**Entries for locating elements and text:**

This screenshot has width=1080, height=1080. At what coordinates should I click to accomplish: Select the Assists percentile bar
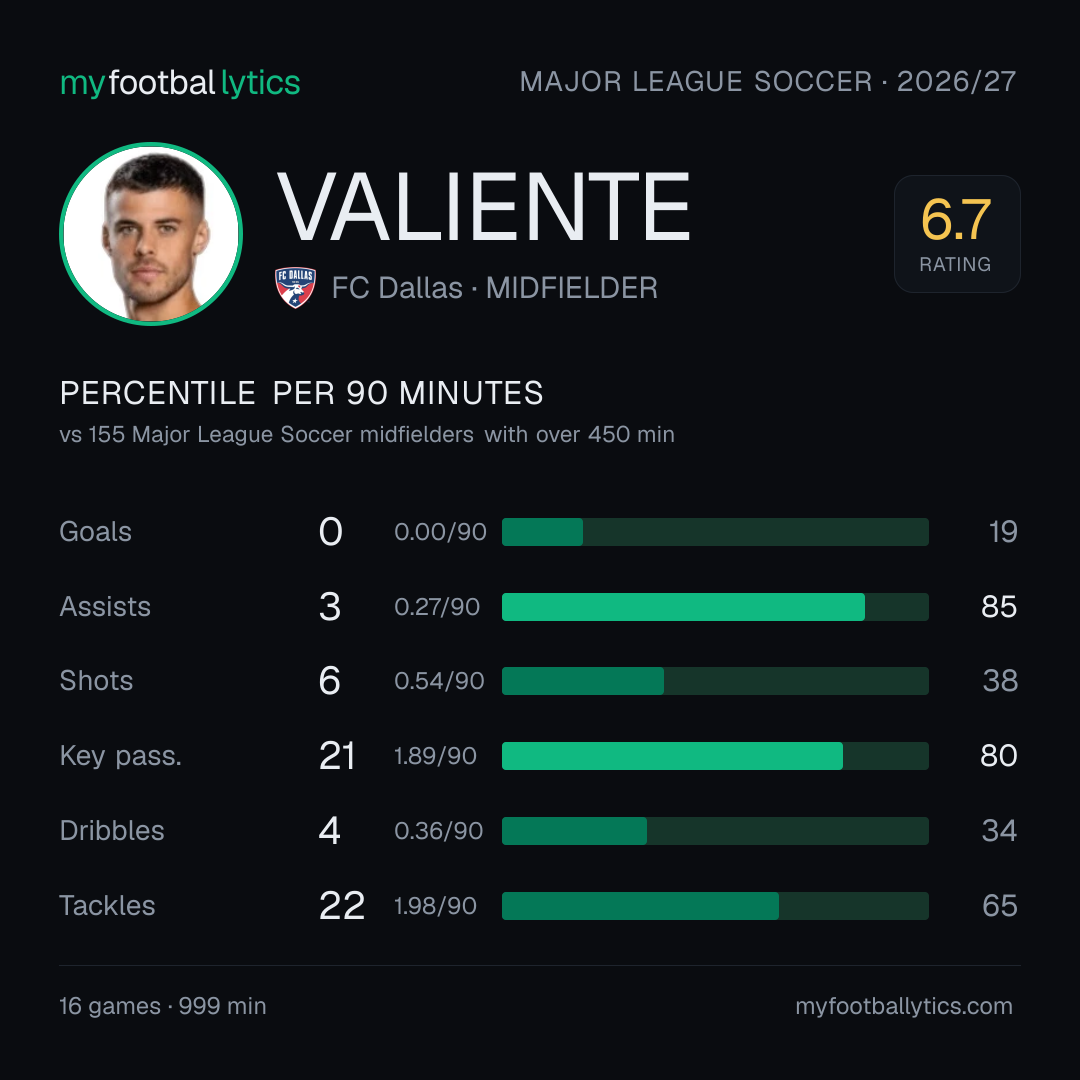coord(715,607)
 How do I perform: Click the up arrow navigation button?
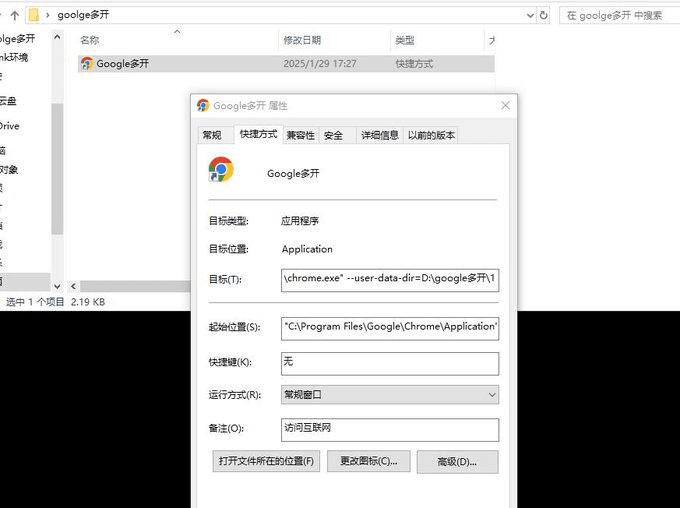(15, 15)
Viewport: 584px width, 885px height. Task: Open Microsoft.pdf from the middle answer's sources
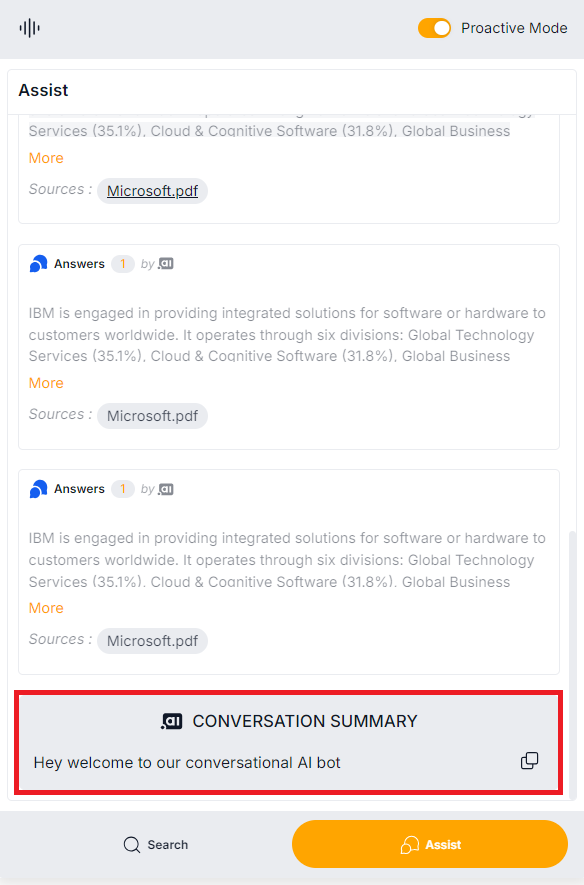[152, 415]
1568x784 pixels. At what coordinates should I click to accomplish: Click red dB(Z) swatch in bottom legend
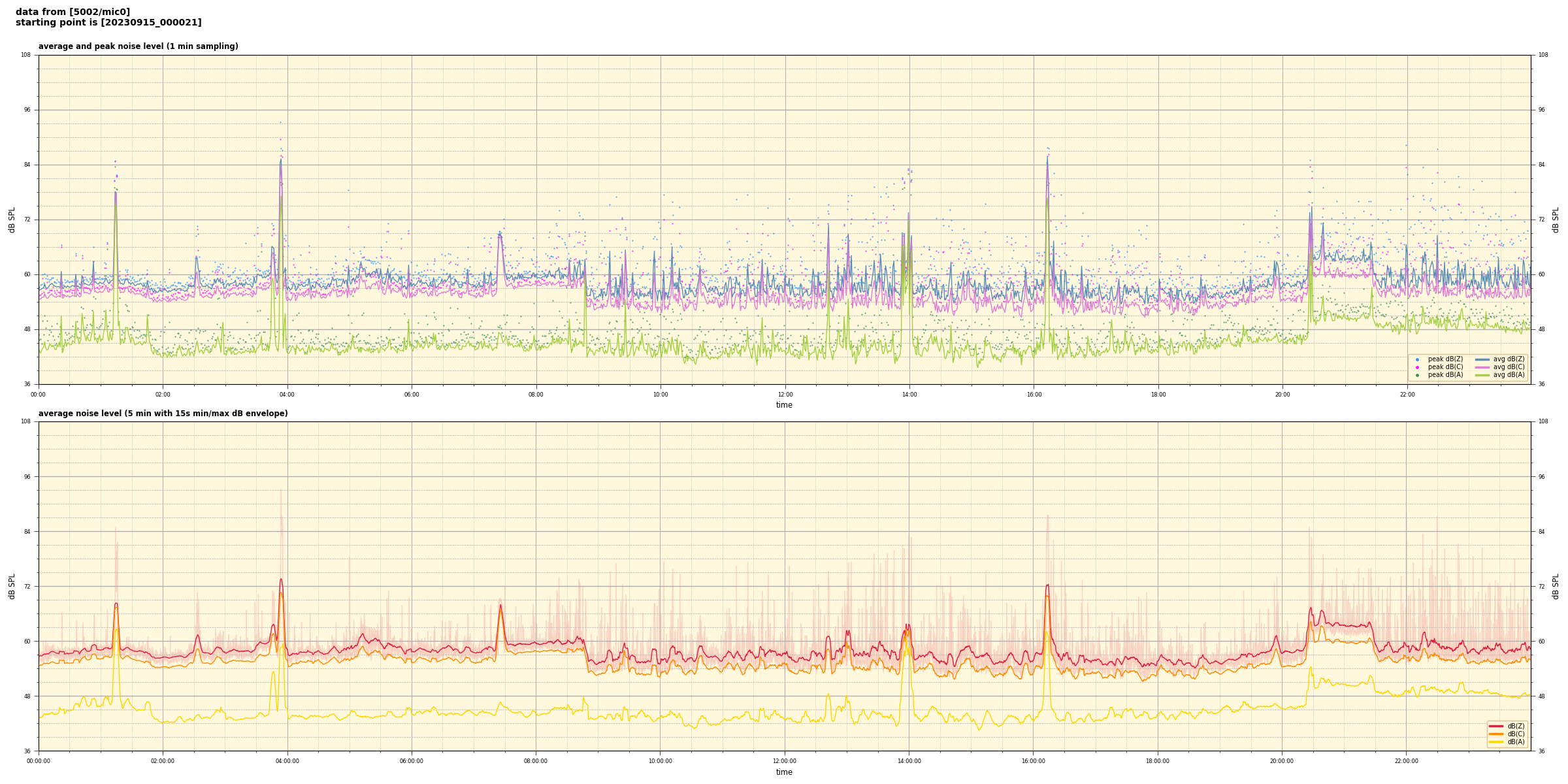[x=1496, y=726]
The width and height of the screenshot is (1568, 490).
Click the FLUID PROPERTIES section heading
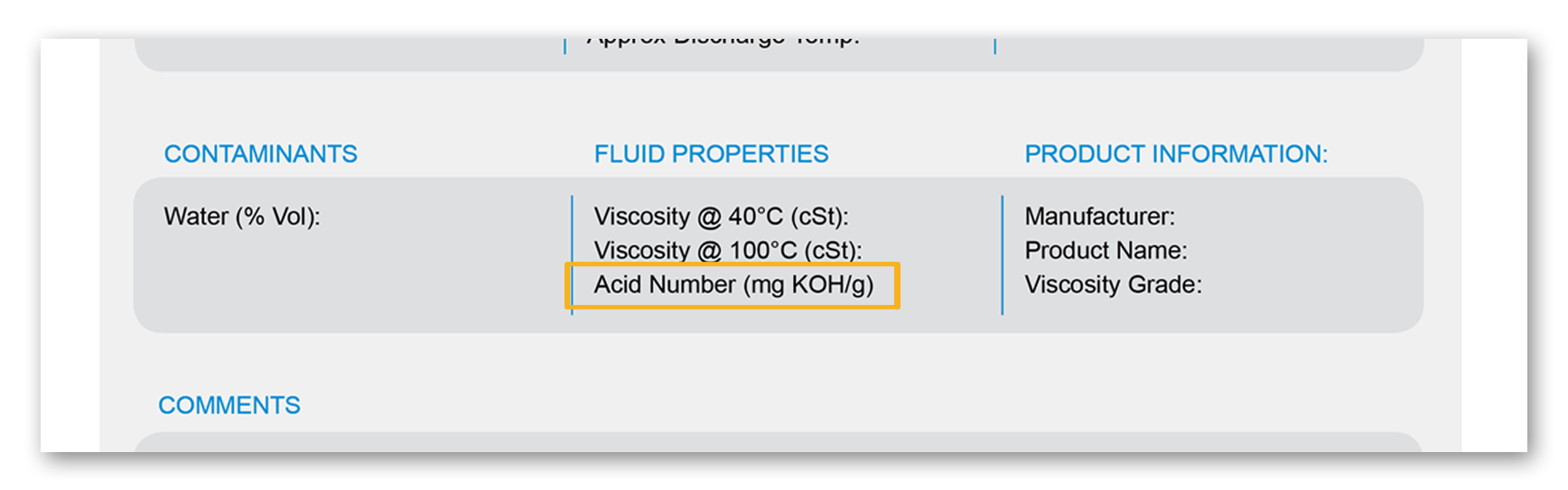click(x=711, y=154)
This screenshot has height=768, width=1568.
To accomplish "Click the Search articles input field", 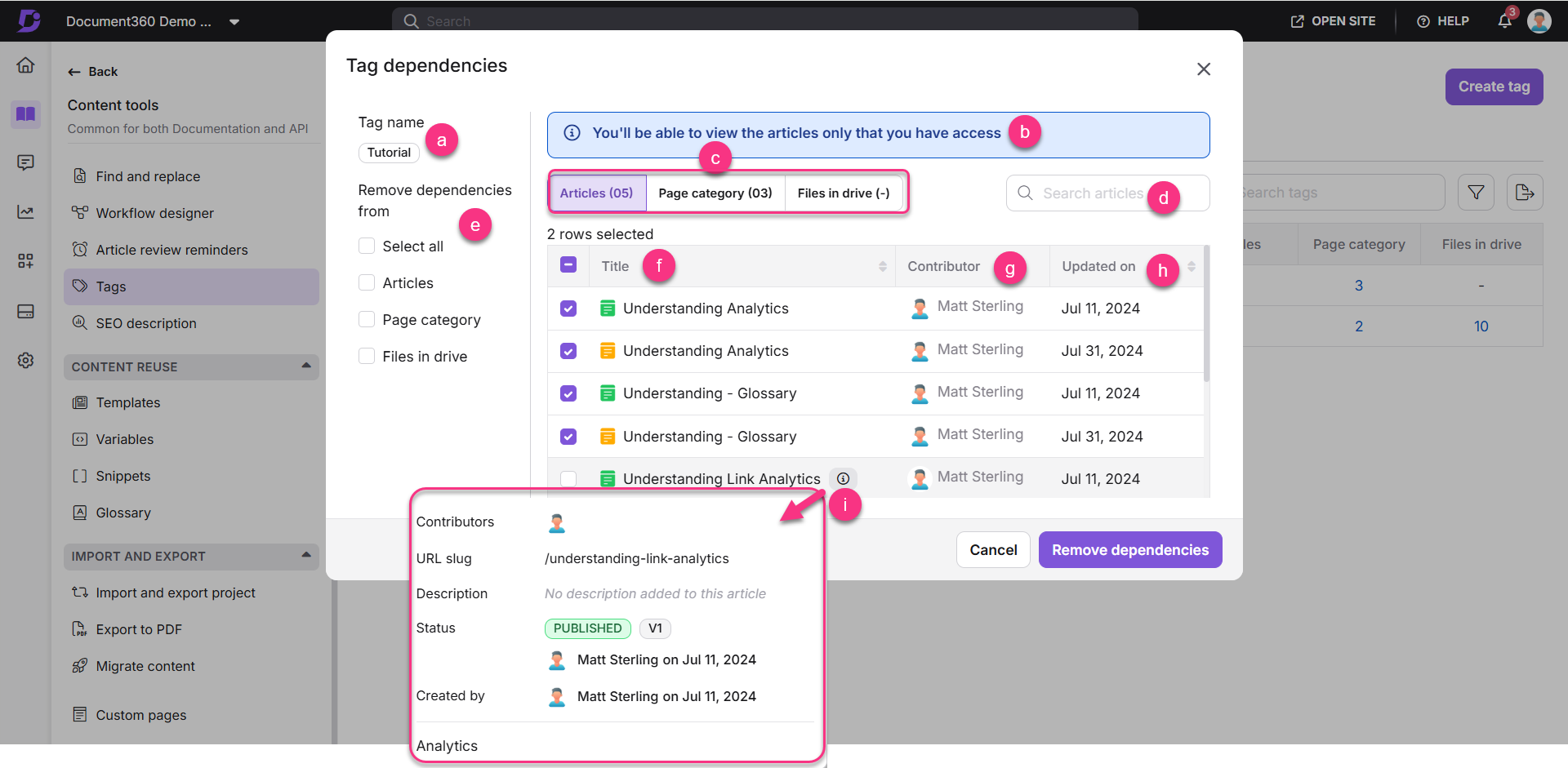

**Work to be completed:** Please reproduce the data from the line containing "This screenshot has height=768, width=1568." through the end, character for character, leaving out the pictures.

**Solved exercise:**
This screenshot has height=768, width=1568.
To accomplish "Click the Search articles input field", 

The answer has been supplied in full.